** Problem to work on **
Will you print, verbatim, the rows running from the very first line through the line containing "x-tick-label: 5 is", with both ends included?

### Records

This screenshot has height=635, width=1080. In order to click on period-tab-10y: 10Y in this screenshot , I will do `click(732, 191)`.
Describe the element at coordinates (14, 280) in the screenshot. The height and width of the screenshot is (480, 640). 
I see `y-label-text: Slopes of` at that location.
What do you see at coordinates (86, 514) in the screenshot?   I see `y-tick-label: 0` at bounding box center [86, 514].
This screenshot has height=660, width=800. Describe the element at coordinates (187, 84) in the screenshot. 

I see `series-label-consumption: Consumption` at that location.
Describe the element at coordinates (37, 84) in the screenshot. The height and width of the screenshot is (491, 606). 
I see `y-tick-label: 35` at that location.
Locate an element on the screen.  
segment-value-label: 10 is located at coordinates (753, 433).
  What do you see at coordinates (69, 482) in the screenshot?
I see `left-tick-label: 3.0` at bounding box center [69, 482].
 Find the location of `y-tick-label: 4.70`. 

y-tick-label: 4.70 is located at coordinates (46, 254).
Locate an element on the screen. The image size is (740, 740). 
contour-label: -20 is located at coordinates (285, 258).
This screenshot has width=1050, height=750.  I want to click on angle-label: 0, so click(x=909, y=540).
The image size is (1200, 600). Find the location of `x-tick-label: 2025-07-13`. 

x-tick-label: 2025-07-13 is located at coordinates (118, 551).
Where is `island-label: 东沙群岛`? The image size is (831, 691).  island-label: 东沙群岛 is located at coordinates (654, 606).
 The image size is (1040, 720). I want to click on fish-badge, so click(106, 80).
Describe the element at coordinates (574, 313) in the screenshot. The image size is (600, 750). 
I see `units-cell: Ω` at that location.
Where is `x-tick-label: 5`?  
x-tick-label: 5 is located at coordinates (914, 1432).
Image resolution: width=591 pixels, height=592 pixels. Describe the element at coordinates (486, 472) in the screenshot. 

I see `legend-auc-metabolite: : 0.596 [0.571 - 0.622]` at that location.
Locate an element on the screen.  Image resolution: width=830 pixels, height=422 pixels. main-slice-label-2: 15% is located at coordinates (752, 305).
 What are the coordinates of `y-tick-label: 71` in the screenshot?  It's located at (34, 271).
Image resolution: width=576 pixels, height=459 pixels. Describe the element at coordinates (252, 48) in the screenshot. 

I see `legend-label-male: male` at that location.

######

** Task output **
This screenshot has height=635, width=1080. In order to click on period-tab-10y: 10Y in this screenshot , I will do `click(732, 191)`.
Describe the element at coordinates (14, 280) in the screenshot. The height and width of the screenshot is (480, 640). 
I see `y-label-text: Slopes of` at that location.
What do you see at coordinates (86, 514) in the screenshot?   I see `y-tick-label: 0` at bounding box center [86, 514].
This screenshot has height=660, width=800. Describe the element at coordinates (187, 84) in the screenshot. 

I see `series-label-consumption: Consumption` at that location.
Describe the element at coordinates (37, 84) in the screenshot. The height and width of the screenshot is (491, 606). 
I see `y-tick-label: 35` at that location.
Locate an element on the screen.  
segment-value-label: 10 is located at coordinates (753, 433).
  What do you see at coordinates (69, 482) in the screenshot?
I see `left-tick-label: 3.0` at bounding box center [69, 482].
 Find the location of `y-tick-label: 4.70`. 

y-tick-label: 4.70 is located at coordinates (46, 254).
Locate an element on the screen. The image size is (740, 740). 
contour-label: -20 is located at coordinates (285, 258).
This screenshot has width=1050, height=750.  I want to click on angle-label: 0, so click(x=909, y=540).
The image size is (1200, 600). Find the location of `x-tick-label: 2025-07-13`. 

x-tick-label: 2025-07-13 is located at coordinates (118, 551).
Where is `island-label: 东沙群岛`? The image size is (831, 691).  island-label: 东沙群岛 is located at coordinates (654, 606).
 The image size is (1040, 720). I want to click on fish-badge, so click(106, 80).
Describe the element at coordinates (574, 313) in the screenshot. The image size is (600, 750). 
I see `units-cell: Ω` at that location.
Where is `x-tick-label: 5`?  
x-tick-label: 5 is located at coordinates (914, 1432).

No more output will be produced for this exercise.